Parkinson's online form

The other day I received an e-mail asking me how I felt when diagnosed with Parkinson's.Also what or how much should I tell my family and friends. After completing the form I sat and thought about what I had put,.I thought it needed more information on the form not just little boxes to tick.

I don't mind telling people that I have Parkinson's. I was diagnosed in 2010, and medication is a wonderful thing. What  I have found when talking to friends/relatives is that what most of them know about Parkinson's is that having Parkinson's makes you shake. So what I do is not try and explained about symptoms but give them a leaflet and ask them to read it, I copied it out of a magazine, as when I was first told that I had Parkinson's I thought just as my friends did, even reading leaflets I still did not under stand then when I read the article everything became clear. The only thing I did that was wrong was look at a dvd with people who had got advanced Parkinson's so if you have just found out you have Parkinson's live each day and enjoy life don't let it get you down. What I don't like is when people call Parkinson's a disease to me it is not a disease as you can not catch it. This is only my opinion.

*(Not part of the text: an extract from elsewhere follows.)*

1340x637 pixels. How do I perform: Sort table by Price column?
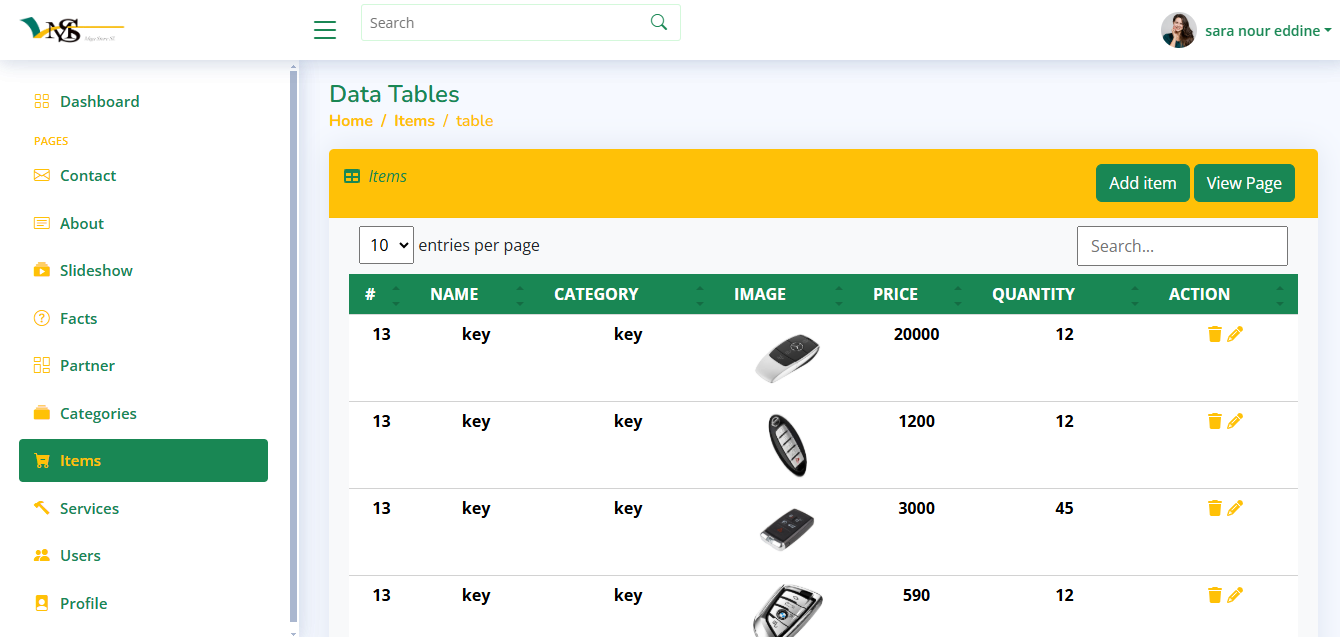(x=895, y=294)
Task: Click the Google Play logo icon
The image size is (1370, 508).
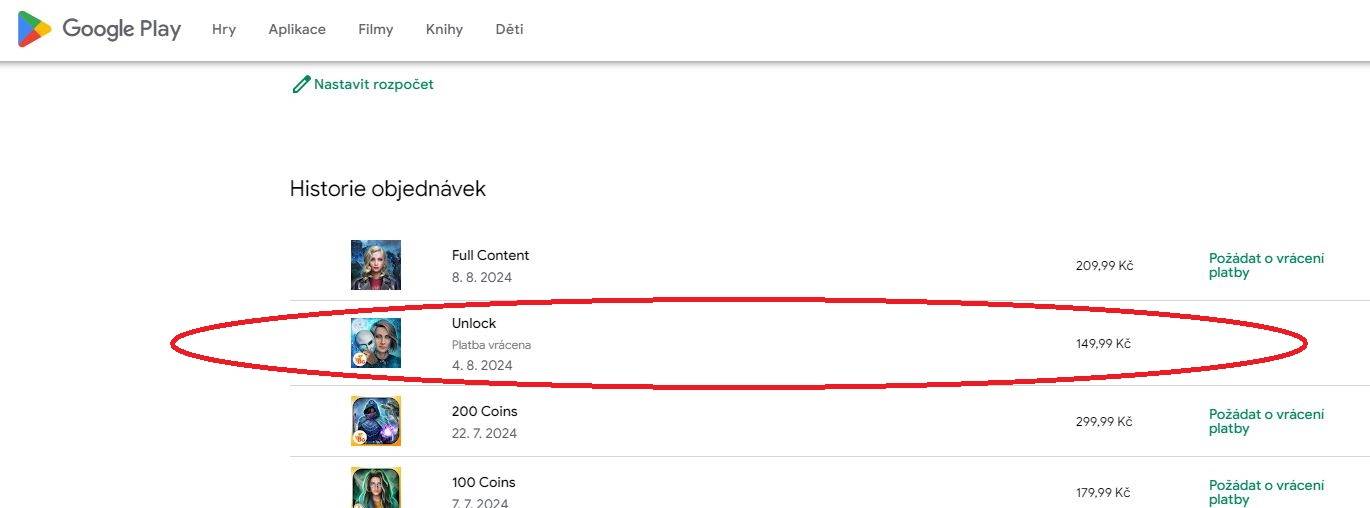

So to the survey form I think it needs revamping so you get a much better picture then people won't just think you are clumsy.

Hi Mary

Thanks for your comment here. It's really good to know your thoughts on this. I'll pass this post along to our Media team who are running the survey ahead of this year's Parkinson's Awareness Week. In the meantime, if you would like to get in touch with them directly to talk more about your experience with diagnosis, I'm sure they would be glad to hear from you. You can reach them at [email protected].

I hope it helps,


Hi Ezinda

I have sent 2/3 e=mails to Joe who is part of the Media team, who, sent me an e-mail asking when would be the best time to contact me. This was after I received your reply. I have not had anyone come back to me. We have had a new laptop and now on windows 10. for some reason the first e-mail from the media team(Joe) went to my husbands e-mail address. I have replied to this e-mail giving my e-mail address, my home address, Tel number home and mobile, so they could contact me, but I have had no response at all.

Just in case my e-mail address is [email address removed]

yours mary1947  Sue Dawn

Hi Sue,

I'll pass this to Joe and ask him to contact you on the email address you've given. 

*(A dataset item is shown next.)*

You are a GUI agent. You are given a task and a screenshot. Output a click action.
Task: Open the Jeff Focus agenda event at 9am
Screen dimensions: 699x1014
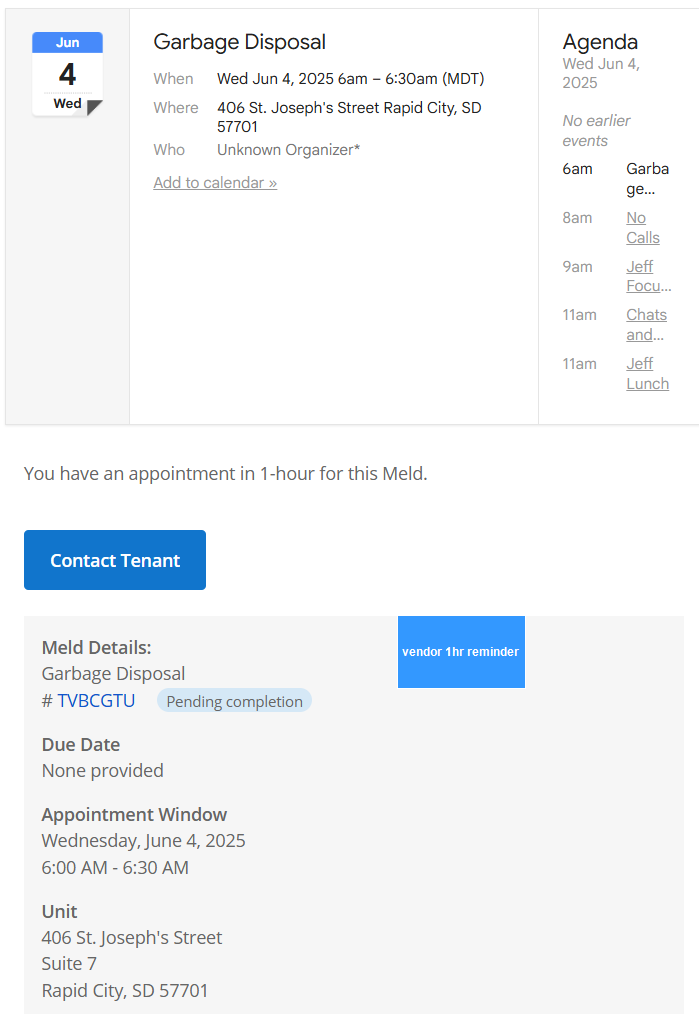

In the meantime, I've removed your email address from your message for privacy. 

Thanks again,


Hi Mary1947,

Your point about Parkinson's awareness is well made. The Parkinson's UK team do a great job but despite of that and from my experience the general public are very unaware of the problems PD causes and the range of symptoms it produces. They find it difficult to relate their view of your illness to what they regard as the standard symptoms they have in their mind. I must confess I was of the same opinion until I was diagnosed.

My dx was in 2011 and since then a number of times people have looked at me and said "you're not shaking" as if they are not convinced that I have PD. Another thing that people (all well meaning) can't get their head round is that one day they see that you are like a zombie and can barely walk and are shuffling and freezing, then another day they see you walking reasonably well and a different person. This confuses them, even close friends. The switch off, switch on element of PD is little understood.

I don't want to spend time explaining the nature of the beast we have or explaining the range of symptoms - Akynesia, Dyskenesia, Distonia, inner tremor, shuffling, excess saliva, burning legs and facial muscle pull amongst them. It's not fair on the listener.

Another thing with people (all well meaning) is there range of responses, from " I have a friend who has Parkinson's, he goes mountaineering and cycling, you wouldn't know he's got it" to "I have a friend who has Parkinson's, he was in a wheel chair within three months and is now in a bad way".

This forum is great for conveying the wide range of problems PD sufferer's have. The contributors show a remarkable degree of stoicism in spite of their problems and are an example to us all.

Like you Mary, I don't want to know about advanced PD, at least not until I'm approaching my hundredth birthday. 

As an aside - 1947, I remember it well, the year of the great snowfall, I was 9 years old and loved it.


Hi everyone

I believe positive thinking looking on the bright side is the  best way to live your life as normal as possible  It really makes me feel better to read these stories . Thanks guys.